Dosen IAIN Pontianak, sebutlah di antaranya Syamsul Kurniawan turut berpartisipasi sebagai speaker dalam forum internasional tersebut. Di forum AICIS 2019, Syamsul Kurniawan membawa isu mengenai “The Social Environment of Education and the Dilemma of Digital Native; A Study on Z Generation of Malay Ethnic in Pontianak”. Berangkat dari teori Marc Prensky mengenai “Digital Native” dan “Digital Immigrant”, Syamsul Kurniawan menjelaskan secara kritis tentang terjadinya dilema lingkungan sosial pendidikan generazi z (Gen-Z) yang oleh banyak pakar pendidikan dianggap kurang berhasil dalam membangun karakter, sebabnya bukanlah karena UU Sisdiknas 20 tahun 2003 yang mengamanahkan pendidikan karakter itu tidak relevan. Justru UU ini masih sangat relevan menurutnya.
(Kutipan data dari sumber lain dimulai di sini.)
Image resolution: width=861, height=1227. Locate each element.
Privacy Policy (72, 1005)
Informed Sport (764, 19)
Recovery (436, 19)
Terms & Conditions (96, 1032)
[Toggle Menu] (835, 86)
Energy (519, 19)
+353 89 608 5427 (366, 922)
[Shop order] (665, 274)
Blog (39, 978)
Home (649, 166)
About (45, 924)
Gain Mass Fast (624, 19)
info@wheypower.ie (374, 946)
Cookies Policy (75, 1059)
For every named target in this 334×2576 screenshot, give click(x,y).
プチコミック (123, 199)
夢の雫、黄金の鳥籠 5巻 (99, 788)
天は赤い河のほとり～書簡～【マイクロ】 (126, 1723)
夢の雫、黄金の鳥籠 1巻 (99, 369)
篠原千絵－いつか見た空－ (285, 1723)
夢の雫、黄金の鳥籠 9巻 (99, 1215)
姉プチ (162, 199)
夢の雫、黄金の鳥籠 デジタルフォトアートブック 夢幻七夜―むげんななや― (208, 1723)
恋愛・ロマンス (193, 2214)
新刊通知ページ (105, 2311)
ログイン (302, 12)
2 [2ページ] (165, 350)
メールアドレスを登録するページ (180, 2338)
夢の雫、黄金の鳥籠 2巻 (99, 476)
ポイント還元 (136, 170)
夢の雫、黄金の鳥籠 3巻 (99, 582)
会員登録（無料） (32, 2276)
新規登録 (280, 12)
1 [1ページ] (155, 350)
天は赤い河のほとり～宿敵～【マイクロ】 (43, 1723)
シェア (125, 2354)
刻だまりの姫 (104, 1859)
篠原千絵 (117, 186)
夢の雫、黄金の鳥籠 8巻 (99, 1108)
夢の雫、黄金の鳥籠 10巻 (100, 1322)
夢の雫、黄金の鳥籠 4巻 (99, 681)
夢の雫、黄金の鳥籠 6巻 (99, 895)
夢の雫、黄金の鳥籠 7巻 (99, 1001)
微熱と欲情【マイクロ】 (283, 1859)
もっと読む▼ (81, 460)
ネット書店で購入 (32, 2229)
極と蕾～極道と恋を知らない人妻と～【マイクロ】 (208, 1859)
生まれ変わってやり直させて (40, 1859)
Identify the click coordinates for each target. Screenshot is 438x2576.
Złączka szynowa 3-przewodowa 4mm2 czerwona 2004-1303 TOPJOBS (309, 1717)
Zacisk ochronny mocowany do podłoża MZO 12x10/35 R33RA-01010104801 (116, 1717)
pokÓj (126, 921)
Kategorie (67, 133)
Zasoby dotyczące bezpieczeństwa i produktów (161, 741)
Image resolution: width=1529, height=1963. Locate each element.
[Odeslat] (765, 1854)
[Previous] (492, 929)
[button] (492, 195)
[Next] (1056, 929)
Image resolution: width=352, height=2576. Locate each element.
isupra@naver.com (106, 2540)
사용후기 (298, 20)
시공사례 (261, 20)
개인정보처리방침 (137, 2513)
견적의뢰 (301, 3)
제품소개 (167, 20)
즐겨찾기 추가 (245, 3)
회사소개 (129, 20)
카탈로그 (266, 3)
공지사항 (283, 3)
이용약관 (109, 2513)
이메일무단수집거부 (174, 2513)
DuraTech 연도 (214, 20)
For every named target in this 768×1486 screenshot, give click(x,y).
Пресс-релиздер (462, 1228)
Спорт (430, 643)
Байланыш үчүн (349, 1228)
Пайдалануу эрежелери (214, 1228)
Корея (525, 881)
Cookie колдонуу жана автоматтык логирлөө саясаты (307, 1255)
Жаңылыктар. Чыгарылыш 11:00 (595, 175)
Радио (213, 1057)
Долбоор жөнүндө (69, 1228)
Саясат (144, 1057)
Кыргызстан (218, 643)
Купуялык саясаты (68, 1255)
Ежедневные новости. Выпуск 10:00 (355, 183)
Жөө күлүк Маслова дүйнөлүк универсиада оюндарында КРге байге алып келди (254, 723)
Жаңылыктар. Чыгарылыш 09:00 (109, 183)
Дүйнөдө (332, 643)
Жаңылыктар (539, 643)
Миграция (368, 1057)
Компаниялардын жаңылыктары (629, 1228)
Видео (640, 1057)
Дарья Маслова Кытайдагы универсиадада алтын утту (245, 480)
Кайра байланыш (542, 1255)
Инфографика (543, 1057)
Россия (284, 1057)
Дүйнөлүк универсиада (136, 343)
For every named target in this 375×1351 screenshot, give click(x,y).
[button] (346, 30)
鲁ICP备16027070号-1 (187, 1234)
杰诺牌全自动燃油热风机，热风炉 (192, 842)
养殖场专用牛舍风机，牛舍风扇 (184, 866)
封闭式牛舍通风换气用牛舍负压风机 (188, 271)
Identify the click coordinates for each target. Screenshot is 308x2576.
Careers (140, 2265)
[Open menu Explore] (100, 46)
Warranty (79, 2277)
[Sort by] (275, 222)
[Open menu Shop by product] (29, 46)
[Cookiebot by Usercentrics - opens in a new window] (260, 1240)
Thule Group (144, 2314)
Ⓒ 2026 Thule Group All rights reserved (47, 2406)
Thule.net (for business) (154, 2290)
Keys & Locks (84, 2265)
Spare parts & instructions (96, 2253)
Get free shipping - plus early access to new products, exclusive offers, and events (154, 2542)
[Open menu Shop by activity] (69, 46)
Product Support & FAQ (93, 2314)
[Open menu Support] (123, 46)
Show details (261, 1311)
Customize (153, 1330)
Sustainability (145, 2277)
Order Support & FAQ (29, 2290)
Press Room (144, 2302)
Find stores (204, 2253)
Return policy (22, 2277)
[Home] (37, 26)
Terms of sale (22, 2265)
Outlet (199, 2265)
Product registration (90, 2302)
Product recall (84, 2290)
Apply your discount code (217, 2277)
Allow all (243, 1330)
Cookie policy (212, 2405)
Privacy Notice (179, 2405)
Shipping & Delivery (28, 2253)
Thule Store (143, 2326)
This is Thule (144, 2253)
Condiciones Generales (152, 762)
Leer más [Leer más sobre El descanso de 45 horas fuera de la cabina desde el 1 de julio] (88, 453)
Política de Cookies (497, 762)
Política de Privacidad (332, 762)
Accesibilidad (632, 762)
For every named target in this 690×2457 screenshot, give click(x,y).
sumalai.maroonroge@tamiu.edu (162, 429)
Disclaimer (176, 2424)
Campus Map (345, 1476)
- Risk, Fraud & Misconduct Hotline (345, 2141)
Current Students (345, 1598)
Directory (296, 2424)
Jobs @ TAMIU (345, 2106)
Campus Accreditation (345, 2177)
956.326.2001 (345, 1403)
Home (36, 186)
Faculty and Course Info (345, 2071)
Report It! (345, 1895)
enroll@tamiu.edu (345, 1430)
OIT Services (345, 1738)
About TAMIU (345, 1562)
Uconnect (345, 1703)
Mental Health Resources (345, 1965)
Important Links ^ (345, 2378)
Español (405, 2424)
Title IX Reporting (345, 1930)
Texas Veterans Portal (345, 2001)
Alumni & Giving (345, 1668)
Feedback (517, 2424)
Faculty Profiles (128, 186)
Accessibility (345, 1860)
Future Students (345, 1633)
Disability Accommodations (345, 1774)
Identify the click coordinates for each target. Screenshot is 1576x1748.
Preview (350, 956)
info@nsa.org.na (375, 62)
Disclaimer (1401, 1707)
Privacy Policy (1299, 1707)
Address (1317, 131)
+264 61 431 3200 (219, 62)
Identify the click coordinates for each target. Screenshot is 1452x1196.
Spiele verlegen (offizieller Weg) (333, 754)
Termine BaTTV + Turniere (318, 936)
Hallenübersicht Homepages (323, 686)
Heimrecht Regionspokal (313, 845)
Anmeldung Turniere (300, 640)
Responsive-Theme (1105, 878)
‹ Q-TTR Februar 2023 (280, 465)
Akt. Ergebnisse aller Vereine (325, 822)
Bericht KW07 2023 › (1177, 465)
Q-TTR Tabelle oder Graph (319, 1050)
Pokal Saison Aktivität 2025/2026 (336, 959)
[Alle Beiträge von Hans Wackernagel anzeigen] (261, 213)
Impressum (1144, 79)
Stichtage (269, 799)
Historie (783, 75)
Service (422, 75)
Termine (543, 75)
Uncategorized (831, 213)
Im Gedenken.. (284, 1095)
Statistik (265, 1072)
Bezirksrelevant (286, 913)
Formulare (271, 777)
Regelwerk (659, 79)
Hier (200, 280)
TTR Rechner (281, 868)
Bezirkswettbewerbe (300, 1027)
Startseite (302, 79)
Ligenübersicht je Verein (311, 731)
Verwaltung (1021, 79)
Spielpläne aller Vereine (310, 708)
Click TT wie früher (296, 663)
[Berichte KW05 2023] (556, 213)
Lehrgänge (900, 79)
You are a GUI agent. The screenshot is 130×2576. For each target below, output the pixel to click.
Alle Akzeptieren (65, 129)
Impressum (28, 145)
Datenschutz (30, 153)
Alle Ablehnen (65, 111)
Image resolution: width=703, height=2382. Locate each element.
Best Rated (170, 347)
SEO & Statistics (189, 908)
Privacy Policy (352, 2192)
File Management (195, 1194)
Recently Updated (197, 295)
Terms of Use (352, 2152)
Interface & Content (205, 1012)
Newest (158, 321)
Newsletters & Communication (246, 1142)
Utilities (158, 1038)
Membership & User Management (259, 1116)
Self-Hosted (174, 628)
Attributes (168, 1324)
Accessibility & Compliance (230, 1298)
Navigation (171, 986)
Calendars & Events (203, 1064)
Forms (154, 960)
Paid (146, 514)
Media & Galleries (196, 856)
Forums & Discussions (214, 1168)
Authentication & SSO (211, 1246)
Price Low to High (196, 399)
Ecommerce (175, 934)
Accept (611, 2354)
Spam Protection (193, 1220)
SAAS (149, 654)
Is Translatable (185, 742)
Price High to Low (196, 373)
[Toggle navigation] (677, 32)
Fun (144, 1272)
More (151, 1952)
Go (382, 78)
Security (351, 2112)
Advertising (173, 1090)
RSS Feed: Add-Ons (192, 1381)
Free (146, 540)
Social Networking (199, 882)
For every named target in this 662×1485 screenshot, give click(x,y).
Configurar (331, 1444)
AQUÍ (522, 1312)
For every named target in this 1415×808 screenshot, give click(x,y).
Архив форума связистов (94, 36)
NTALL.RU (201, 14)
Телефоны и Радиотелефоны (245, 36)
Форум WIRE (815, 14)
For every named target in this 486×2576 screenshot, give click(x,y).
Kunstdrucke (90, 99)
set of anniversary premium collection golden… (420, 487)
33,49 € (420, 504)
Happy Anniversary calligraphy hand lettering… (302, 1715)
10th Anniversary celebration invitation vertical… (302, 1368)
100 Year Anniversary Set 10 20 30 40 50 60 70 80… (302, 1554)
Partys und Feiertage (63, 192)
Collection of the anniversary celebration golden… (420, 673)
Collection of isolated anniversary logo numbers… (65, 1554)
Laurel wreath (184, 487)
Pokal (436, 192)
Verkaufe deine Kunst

Hanya saja, kemunculan media baru di tengah-tengah masyarakat pada hari ini, termasuk orang-orang Melayu, mengakibatkan kebutuhan akan sumber-sumber belajar baru, cara-cara baru dalam mengasuh, mengajar atau mendidik, serta paradigma baru. Gen-Z adalah generasi yang lahir dalam rentang tahun 1995 sampai dengan tahun 2010. Gen-Z adalah generasi setelah Generasi Y, generasi ini merupakan generasi peralihan Generasi Y dengan teknologi yang semakin berkembang. Mereka mengalami konsekuensi dari era yang sering disebut-sebut mengalami keadaan disrupsi.

Syamsul Kurniawan memaparkan data-data yang menarik terutama mengenai pergeseran selera Gen-Z pada hari ini, khususnya orang-orang Melayu yang tidak menyukai model-model pembelajaran yang konvensional. Dalam belajar agama Islam misalnya, keberadaan ustadz-ustadz di media online atau media social seperti di facebook, youtube, dan sebagainya pada hari ini lebih banyak menarik simpati mereka ketimbang ustadz-ustadz atau kiyai-kiyai yang mengajar agama Islam dengan cara-cara konvensional. Maka muncullah figur-figur sepertu Ustadz Abdus Somad, Ustadz Adi Hidayat, Ustadz Hanan Attaki, Felix Siaw, dan sebagainya sebagai figur penting dalam pembelajaran agama Islam di kalangan Gen-Z.

Mirisnya, Gen-Z di kalangan orang-orang Melayu di Kota Pontianak sebagaimana hasil penelitian, mulai banyak yang terasing dengan keberadaan kiyai-kiyai atau ustadz-ustadz lokal di sekitar mereka, yang sebelumnya (di kalangan generasi Y) dianggap punya otoritas penting dalam pembelajaran agama Islam. Begitupula posisi guru atau dosen, baik di sekolah atau perguruan tinggi. Sehingga bukan mustahil peran kiyai, ustadz, guru, dosen, dan sebagainya hari ini akan tergantikan oleh media baru tersebut. Contoh lain, tradisi ngaji di pesantren yang belakangan sudah mulai bergeser ke tradisi ngaji online yang jelas pada ranah ini menyasar kelompok Gen-Z.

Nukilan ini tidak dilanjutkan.